MYANMAR | Wednesday, 27 May 2015 | Views [196] | Scholarship Entry

Robert’s house was barely that. Wooden slats. Corrugated iron. There were two rooms and one was the neighbours’. Rice with a small helping of chicken. As is Burmese custom, I ate while my host watched.

‘Taunggyi’ means ‘huge mountain’, a translation that my winding ascent into the city the night before was testament to. It was just a pit-stop, the last before Mandalay and Mandalay was the last before home. It had been a long trip and I was getting impatient. This place wasn’t what I came to see. I was at the top of a mountain, but as I walked through the city’s snaking alleys, there wasn’t a view in sight.

Robert found me. There was a “hello,” and there he was, standing on the sidewalk with an ice cream cooler strapped to his chest, a stranger with a smile. It was a warm day, but as he began to speak in his fluent, practiced english, he didn’t ask if an ice cream was what I needed. Business could wait.

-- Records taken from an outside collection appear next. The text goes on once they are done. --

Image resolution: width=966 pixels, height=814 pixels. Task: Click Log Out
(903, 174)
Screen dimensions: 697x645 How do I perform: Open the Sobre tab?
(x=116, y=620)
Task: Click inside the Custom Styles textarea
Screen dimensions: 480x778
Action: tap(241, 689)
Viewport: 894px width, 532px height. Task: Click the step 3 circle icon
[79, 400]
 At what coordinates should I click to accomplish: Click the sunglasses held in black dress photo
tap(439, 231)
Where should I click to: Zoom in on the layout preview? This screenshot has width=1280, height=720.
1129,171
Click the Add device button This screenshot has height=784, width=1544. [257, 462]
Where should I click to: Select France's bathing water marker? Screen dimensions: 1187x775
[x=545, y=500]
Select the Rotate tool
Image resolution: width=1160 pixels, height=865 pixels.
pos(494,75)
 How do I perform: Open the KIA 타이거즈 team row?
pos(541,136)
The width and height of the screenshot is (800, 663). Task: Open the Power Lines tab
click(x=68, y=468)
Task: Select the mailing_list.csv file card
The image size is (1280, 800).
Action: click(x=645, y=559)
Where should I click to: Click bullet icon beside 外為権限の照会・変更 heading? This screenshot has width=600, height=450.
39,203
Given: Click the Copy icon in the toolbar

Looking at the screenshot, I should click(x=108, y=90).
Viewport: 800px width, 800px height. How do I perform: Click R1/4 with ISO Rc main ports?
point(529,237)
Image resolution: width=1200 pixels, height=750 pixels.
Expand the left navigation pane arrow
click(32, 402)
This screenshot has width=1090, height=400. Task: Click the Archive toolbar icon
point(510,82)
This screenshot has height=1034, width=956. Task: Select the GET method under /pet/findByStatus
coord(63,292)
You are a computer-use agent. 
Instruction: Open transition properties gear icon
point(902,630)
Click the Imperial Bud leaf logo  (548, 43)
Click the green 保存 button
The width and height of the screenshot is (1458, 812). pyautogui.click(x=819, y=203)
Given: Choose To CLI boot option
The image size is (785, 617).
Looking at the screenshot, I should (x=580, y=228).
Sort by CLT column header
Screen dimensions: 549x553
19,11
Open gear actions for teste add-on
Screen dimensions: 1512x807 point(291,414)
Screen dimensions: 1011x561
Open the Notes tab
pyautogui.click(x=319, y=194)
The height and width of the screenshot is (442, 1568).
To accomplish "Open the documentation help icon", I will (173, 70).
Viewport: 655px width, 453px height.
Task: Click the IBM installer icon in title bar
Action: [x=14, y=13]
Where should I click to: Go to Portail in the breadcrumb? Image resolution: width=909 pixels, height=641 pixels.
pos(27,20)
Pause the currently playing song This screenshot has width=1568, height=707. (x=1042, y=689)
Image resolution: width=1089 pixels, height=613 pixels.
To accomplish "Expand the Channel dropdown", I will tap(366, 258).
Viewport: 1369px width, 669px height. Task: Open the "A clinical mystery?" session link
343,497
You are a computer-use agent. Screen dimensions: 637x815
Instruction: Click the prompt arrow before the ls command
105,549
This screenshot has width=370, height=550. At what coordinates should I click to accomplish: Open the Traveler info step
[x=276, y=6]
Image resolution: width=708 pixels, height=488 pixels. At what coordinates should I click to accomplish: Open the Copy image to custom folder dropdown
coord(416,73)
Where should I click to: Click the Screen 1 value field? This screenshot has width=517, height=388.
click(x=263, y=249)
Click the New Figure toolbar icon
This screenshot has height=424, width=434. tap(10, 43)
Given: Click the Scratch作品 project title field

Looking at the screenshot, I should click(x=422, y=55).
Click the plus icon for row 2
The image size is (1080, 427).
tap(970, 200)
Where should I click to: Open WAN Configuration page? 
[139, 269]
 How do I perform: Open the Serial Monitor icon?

As we sat cross-legged on the wooden slats beneath the corrugated iron, Robert told me he had seen the world. He had studied abroad, in California and Australia, and had the degrees to prove it. He was an engineer by trade, selling ice creams for loose change.

I finished my meal and Robert quickly took my bowl. Robert was pleased to be my host and I was honoured by his hospitality, but the large smile that had greeted me was gone. inside the room that contained all he had, he seemed impatient. There was something he wanted to show me.

The road began to slope downward. “There was a cemetery here,” Robert said, pointing to an electricity station. “It was moved.” Here the road was unsealed and the houses that lined it made Robert’s place look like a palace. The locals paused to watch us pass, our shoes crunching gravel, then turned back to their business. Robert stopped. He was quiet now. He didn’t say why we were here. All that seemed to matter was that we were. He turned back.

We neared Robert’s house, but Robert wasn’t taking us there. We veered left, away from the city again. The houses were smaller here, the streets narrower. Ahead, between concrete, I glimpsed gold. The painted spire of a pagoda. Robert was smiling now. As we rounded the bend, walking beneath the pagoda’s golden arch, the vast Shan Plateau opened before us. Open sky. Open plains. Far beyond, Inle Lake, Myanmar’s sparkling jewel, glimmered through the haze. We were on the huge mountain and here was the view.